• **Problem requirements**
Lay out the lines below, from the line with "The height and" up to and including the line with "Action: point(336,167)", as a Markdown table with the columns No. and Text. Put the row number under No. and the line under Text, and leave out any blank lines.

• **Data provided**
[start]

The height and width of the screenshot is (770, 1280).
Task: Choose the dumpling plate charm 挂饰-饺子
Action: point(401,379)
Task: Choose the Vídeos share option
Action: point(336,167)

[end]
[start]

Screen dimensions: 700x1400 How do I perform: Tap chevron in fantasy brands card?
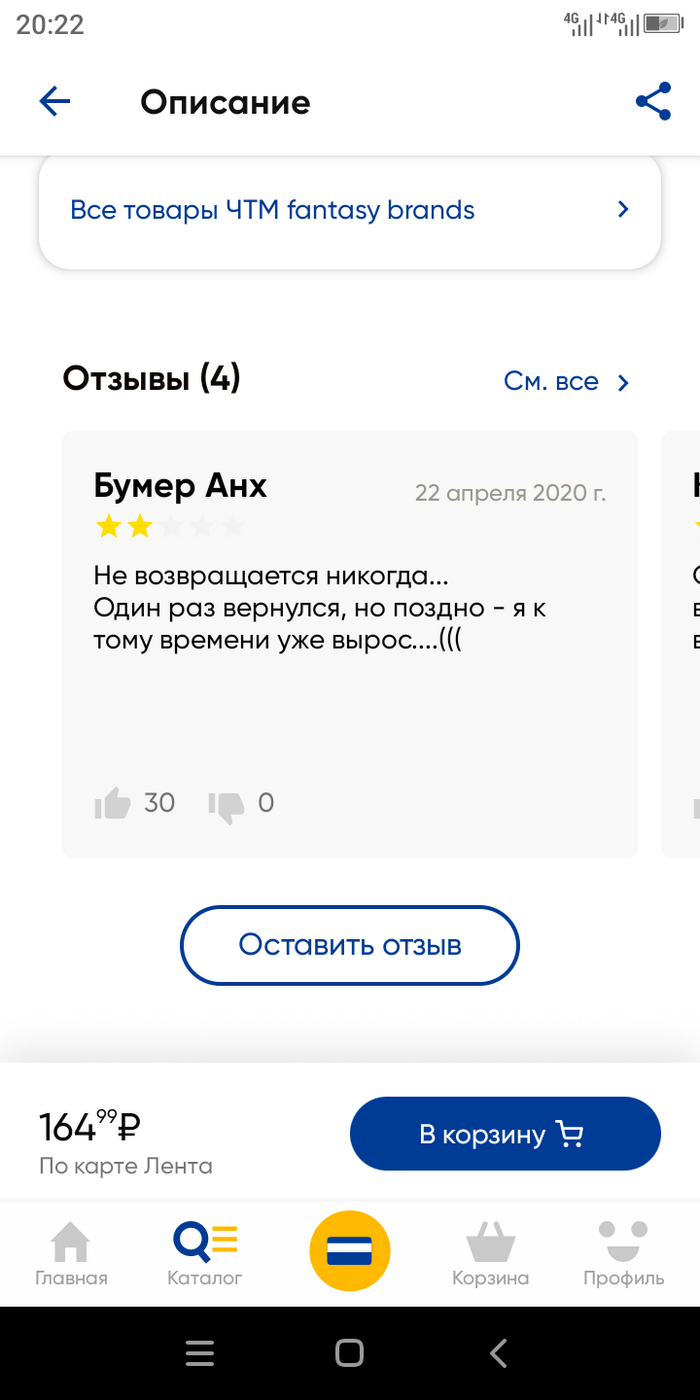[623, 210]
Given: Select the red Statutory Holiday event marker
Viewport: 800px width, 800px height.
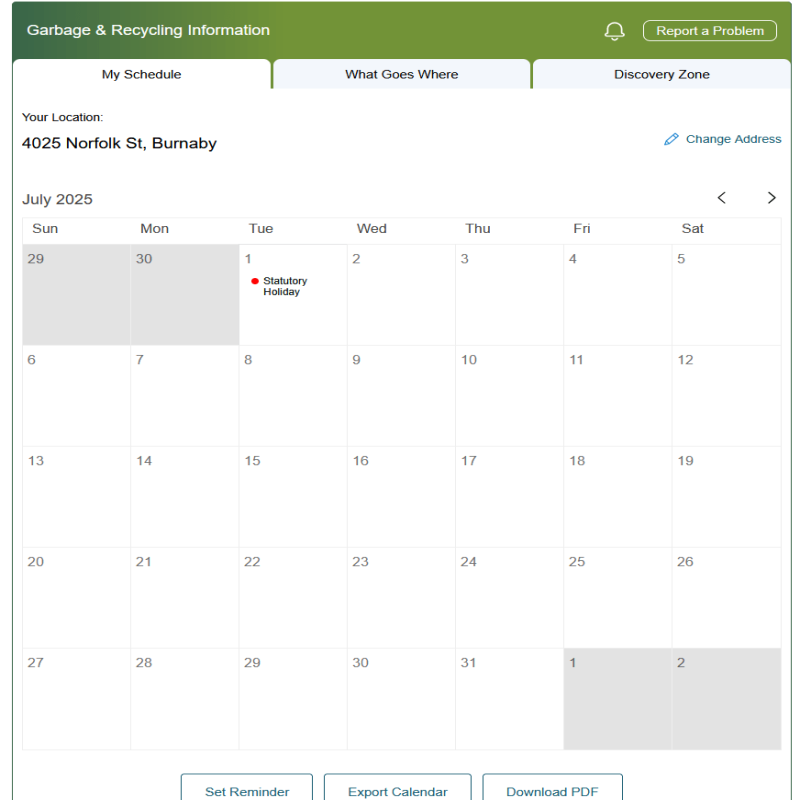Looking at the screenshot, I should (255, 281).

[end]
[start]

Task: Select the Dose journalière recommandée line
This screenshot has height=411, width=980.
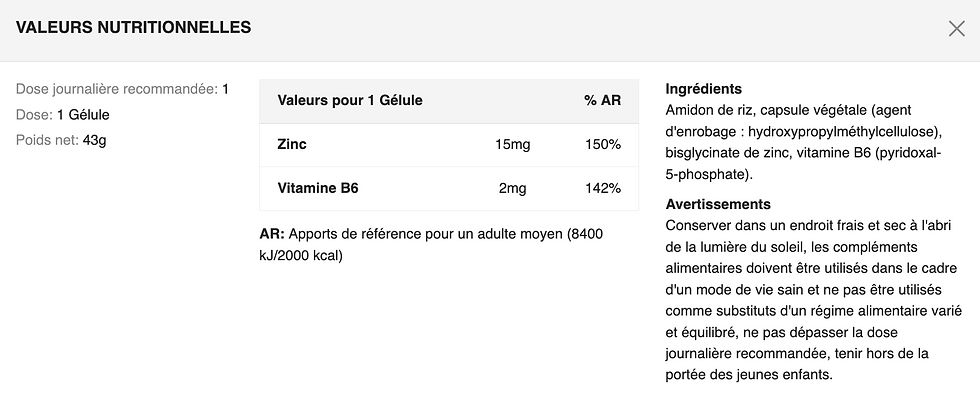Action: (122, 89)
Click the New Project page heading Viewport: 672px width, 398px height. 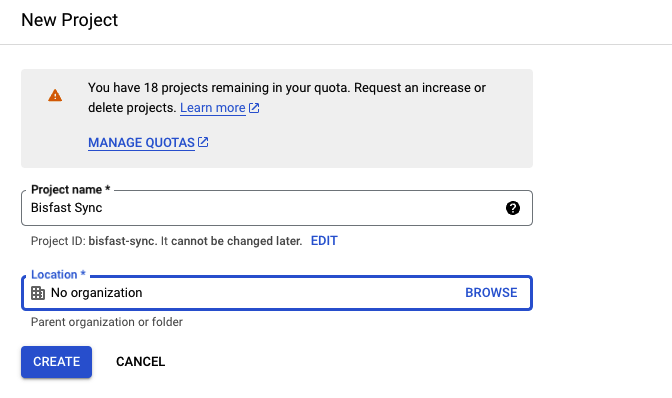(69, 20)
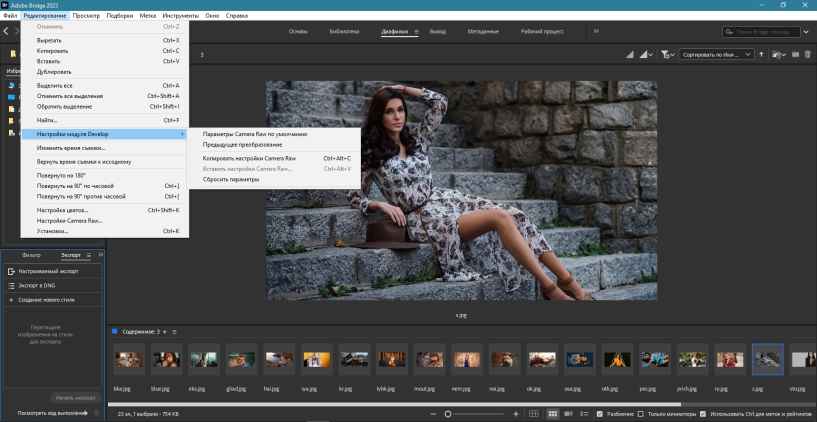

[end]

• **Answer to this task**
| No. | Text |
|---|---|
| 1 | The height and width of the screenshot is (770, 1280). |
| 2 | Task: Choose the dumpling plate charm 挂饰-饺子 |
| 3 | Action: point(401,379) |
| 4 | Task: Choose the Vídeos share option |
| 5 | Action: point(336,167) |